Были выходные – последние перед тем, как Томаш должен был уехать, поздней весной 1938 года. Время имеет свойство размывать наши воспоминания, но некоторые из них слишком чисты даже для разрушительных последствий минувших лет. И события того воскресенья так же свежи в моей памяти сейчас, как и на утро следующего дня. Возможно, это просто побочный эффект того, что я годами хранила их очень близко к сердцу, прокручивая в голове снова и снова, будто любимый фильм. Даже сейчас, когда я порой с трудом понимаю, где нахожусь или какое сегодня число, я уверена, что все еще помню мельчайшие подробности того дня – каждое мгновение, каждое прикосновение, каждый запах и каждый звук. Весь день тяжелые серые тучи низко висели в небе. Почти неделю лил непрекращающийся дождь, так что мои сапоги были сильно заляпаны то ли навозом, то ли грязью. Все это время погода казалась унылой, но к вечеру воскресенья подул жестокий ветер, и она стала по-настоящему суровой.
Пока я болтала с Томашем, мои братья Филип и Станислав работали на холоде, поэтому родители настояли, чтобы перед ужином уходом за животными занялась я. Я отчаянно сопротивлялась, пока Томаш не взял меня за руку и не потащил за собой.
– Ты такая избалованная. – Он негромко рассмеялся.
– А ты говоришь, как мои родители, – пробормотала я.

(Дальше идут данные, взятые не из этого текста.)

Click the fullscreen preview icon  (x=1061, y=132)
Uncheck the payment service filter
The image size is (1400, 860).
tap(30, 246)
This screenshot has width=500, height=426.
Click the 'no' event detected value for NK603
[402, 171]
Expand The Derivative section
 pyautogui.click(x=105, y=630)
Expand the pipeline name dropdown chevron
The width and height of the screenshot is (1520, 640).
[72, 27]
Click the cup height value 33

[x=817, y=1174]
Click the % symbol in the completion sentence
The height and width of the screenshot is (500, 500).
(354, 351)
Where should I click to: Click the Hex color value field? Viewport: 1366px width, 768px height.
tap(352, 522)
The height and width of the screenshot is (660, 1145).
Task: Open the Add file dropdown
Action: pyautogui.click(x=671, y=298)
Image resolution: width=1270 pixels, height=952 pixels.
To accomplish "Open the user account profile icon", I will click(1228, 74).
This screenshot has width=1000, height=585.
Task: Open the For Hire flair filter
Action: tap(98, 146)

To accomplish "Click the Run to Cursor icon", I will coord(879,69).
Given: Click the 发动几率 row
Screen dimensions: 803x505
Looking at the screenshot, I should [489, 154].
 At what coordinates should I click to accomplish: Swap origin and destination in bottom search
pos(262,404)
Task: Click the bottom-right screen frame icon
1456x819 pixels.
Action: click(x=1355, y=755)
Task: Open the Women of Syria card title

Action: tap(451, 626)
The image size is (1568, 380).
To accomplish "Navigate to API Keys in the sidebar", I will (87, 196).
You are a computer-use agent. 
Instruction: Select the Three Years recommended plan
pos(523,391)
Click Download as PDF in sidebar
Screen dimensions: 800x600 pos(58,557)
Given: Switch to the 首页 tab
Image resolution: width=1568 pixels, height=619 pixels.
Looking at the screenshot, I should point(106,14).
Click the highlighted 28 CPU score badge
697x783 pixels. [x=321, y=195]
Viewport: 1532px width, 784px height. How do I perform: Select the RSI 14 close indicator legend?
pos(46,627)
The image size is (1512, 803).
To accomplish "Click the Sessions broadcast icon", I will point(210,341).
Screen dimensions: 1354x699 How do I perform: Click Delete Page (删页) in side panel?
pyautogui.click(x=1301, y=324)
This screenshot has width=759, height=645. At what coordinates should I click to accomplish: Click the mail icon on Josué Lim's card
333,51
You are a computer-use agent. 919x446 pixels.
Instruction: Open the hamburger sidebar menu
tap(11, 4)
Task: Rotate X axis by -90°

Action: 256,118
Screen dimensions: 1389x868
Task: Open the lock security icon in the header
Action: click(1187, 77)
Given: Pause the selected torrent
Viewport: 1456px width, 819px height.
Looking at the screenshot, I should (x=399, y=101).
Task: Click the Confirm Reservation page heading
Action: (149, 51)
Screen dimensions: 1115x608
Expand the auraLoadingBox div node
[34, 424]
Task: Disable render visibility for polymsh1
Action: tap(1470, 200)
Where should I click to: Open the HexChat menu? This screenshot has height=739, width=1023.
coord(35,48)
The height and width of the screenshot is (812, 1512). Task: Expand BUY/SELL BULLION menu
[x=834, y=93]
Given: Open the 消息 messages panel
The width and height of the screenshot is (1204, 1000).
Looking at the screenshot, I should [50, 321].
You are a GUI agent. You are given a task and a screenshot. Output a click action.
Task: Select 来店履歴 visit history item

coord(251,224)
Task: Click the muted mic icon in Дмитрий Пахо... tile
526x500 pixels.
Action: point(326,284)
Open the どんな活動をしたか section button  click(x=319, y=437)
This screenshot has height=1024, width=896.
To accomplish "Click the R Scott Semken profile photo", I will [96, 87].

– Ну, может быть, это и правда. – Он оглянулся на меня, не ослабевая хватки, но обожание в его взгляде было неоспоримым. – Не волнуйся, избалованная Алина. Я все равно люблю тебя.
При этих словах я ощутила такой прилив гордости и удовольствия, что все остальное перестало иметь значение.
– Я тоже тебя люблю, – проговорила я, и он потянул меня чуть резче и быстрее, так что я почти врезалась в него, а он в самую последнюю секунду коварно поцеловал меня.
– Ты храбрец, раз осмелился на это, когда мой отец так близко. – Я усмехнулась.
– Возможно, я храбрец, – ответил он. – Или, возможно, любовь сделала меня глупцом. – При этих словах он бросил слегка встревоженный взгляд в сторону дома, просто чтобы убедиться, что мой отец нас не видит, и когда я расхохоталась, снова поцеловал меня.
– Хватит веселья и игр, – сказал он. – Давай покончим с этой работой.
Мы справились довольно быстро, пора было идти в дом, чтобы укрыться от ужасной погоды. Я двинулась прямиком к входной двери, но Томаш поймал меня за локоть и беспечно произнес:
– Давай поднимемся на холм.
– Что?! – выдохнула я, мои зубы стучали от холода. Он между тем улыбался, и я хмыкнула. – Томаш! Может быть, я слегка избалована, но ты определенно сумасшедший.
– Алина, moje wszystko, – проговорил он, и это меня зацепило – всегда цепляло, потому что это ласковое обращение означало «мое все», и каждый раз, когда он так меня называл, у меня слабели колени. Взгляд Томаша стал очень серьезным, когда он произнес: – Это наш последний вечер перед разлукой, и я хочу побыть наедине с тобой, прежде чем мы сядем ужинать с твоими родителями. Пожалуйста!
Холм представлял собой поросшую деревьями вершину. Это был самый конец длинной, тонкой полоски густого леса, оставленной нетронутой просто потому, что земля здесь была такой каменистой, а вершина такой крутой, что использовать ее в сельском хозяйстве не представлялось возможным. Этот холм защищал мой дом и земли нашей фермы и служил барьером между нашим спокойным существованием и городской жизнью в Тшебине. От вершины до здания, в котором размещались семья Томаша и медицинская практика его отца, было пятнадцать минут быстрой ходьбы, а иногда (когда он не должен был быть там со мной) – восемь минут бега.